Applying for new mortgage and renting current apartment

CashNoob

Registered User
Messages
7
Probably a very obvious one this, but hoping someone can clarify.

I bought an apartment by myself about 10 years ago and am now looking to buy a home with my partner. I intend to keep the apartment as a rental property as it's on a tracker mortgage and the rental income will cover the repayments. The apartment is currently in negative equity but there has never been any issue with paying the mortgage.

In applying for a new mortgage, do I include the current mortgage payments as a monthly expense, thereby limiting the amount I can borrow?

Or just work on the basis of our salaries alone dictating how much we can borrow for a new home?

Thanks
 
In applying for a new mortgage, do I include the current mortgage payments as a monthly expense, thereby limiting the amount I can borrow?
Yes. If you exclude this borrowing the bank will find that you have omitted information and would likely decline the proposal for that reason.
 
Yes. If you exclude this borrowing the bank will find that you have omitted information and would likely decline the proposal for that reason.

Thanks for the reply.

I'm probably not being clear enough - I don't mean withhold the information from the bank.

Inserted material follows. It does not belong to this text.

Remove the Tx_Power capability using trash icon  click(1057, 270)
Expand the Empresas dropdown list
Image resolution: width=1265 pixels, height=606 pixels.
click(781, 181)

I mean, in figuring out how much I can borrow for a new home do I work on the basis that rent will cover that mortgage payment?

On mortgage calculators there's about an €80k difference between putting this in as a monthly commitment or not. Get me?
 
Hi cashnoob, I was in a similar situation. When I applied the bank deducted my investment property monthly mortgage amount from our monthly income but they included 6/12 of the annual rental income as part of my income.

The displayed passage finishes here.